Gabapentin (GBP) administration to mice bearing HFC patient-derived xenografts (PDX) markedly decreased glioma proliferation relative to vehicle-treated controls.
This finding highlighted a potential therapeutic intervention for assessment in clinical studies, which employs pharmacological inhibition of TSP-1 using the FDA-approved drug GBP to decrease glioblastoma cell proliferation and augment network synchrony within the TME.

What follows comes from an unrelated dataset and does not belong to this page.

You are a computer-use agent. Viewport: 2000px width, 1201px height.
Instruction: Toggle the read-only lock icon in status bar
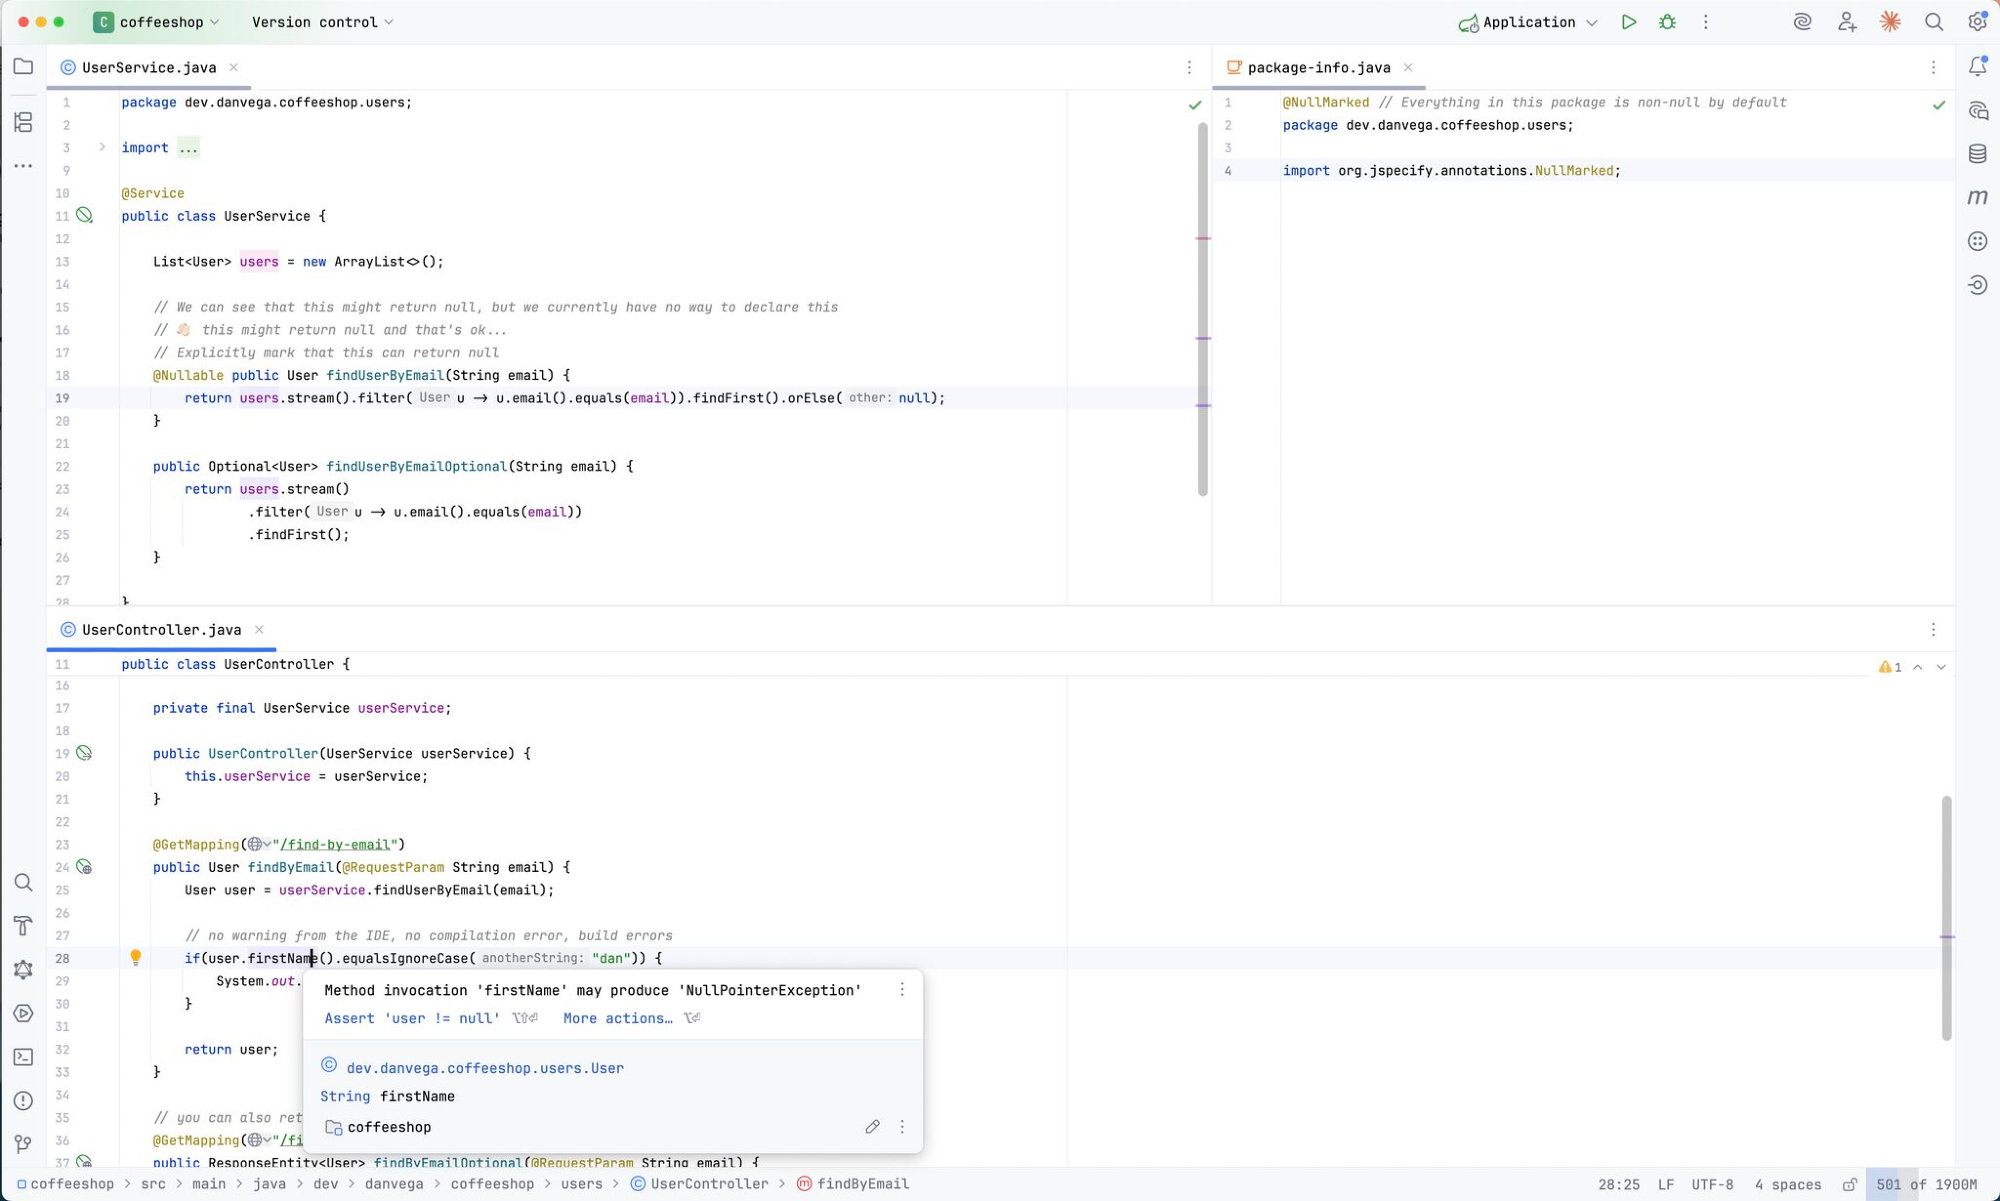pyautogui.click(x=1849, y=1184)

Previous research has shown that neuronal activity promotes glioma proliferation through paracrine and synaptic signaling, affecting cognition and survival. In this study, the researchers evidenced that glioblastomas remodel functional neural circuits, adversely influencing patient survival.
However, this finding does not establish a cause-and-effect relationship. It is feasible that gliomas originating in functionally connected neural circuits are more strongly (functionally) connected.
Thus, they exhibit higher glioma–network distribution & interaction, which encourages HFCs to migrate.
An in-depth understanding of the cross-talk between gliomas and healthy neurons and how their functional integration affects clinical manifestations could open doors for pharmacological therapies and neuromodulators for improving cognition and patient survival.